Boston has been a leader in urban food production for decades, with a long history of community gardening through the establishment of Article 89, one of the first zoning regulations in the country to address and explicitly allow urban farming. In recent years, there has been increasing demand for community gardens as well as other food production spaces in neighborhoods across the city, especially in low-income communities of color. The onset of the COVID-19 pandemic and its impact on food security has highlighted even further the need for additional space and resources in order to expand gardening and farming capacity.

“Boston has a long history of urban agriculture in many forms, and our field has seen ever-increasing momentum over the past decade,” said Shani Fletcher, Director of GrowBoston. “I am thrilled to take on this leadership role as Boston moves into an era of increased investment in food system transformation with an eye towards equity.”

GrowBoston will secure new funding sources to provide resources and technical assistance to neighborhood groups and nonprofits to help them organize, buy, create, manage, and maintain urban farms, food forests, community gardens, and open spaces in Boston’s neighborhoods. As a result of this investment, Boston neighborhoods will receive improvements to and permanent preservation of community food production sites and other open spaces. 

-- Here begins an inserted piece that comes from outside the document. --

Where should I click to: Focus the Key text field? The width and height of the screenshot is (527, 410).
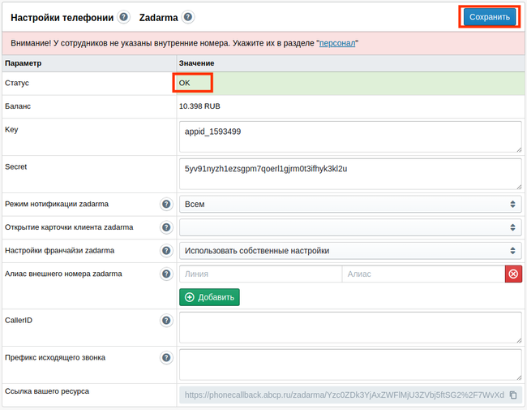tap(350, 136)
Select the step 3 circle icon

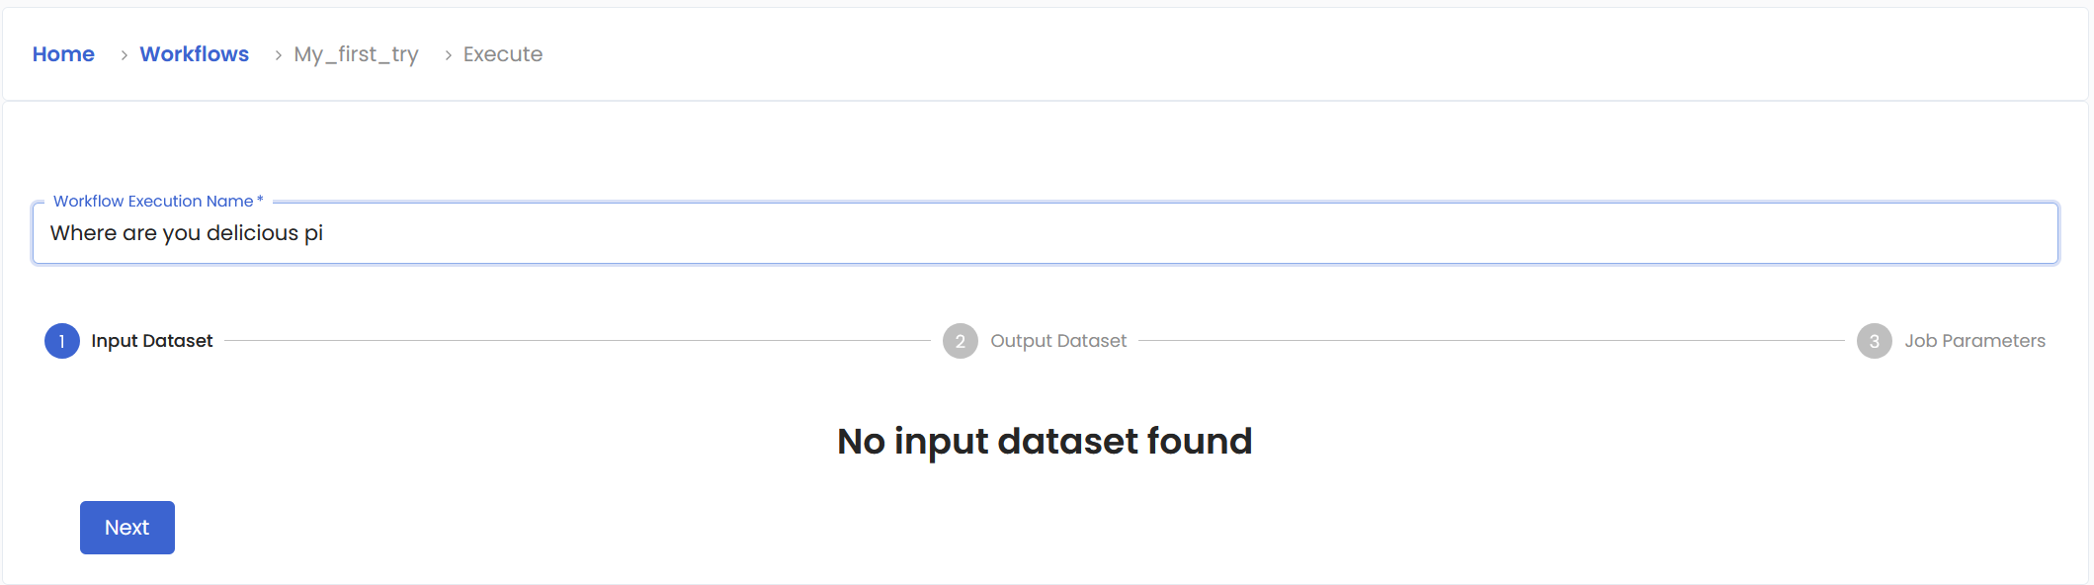pyautogui.click(x=1874, y=341)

“The City of Boston has been an incredible partner of ours in building Boston's urban agriculture sector, and we're looking forward to increased energy, ideas, and resources to expand economic opportunity and access to fresh food across our communities,” said Dave Madan, Board President of Boston Farms Community Land Trust and Founding Trustee of Urban Farming Institute.

GrowBoston and the Office of Food Justice will coordinate with other city agencies who work to connect residents with healthy, locally grown foods. This includes the Office of Neighborhood Services, and the Environment and Parks and Recreation Departments to ensure that equity and climate resiliency are central to the office’s work.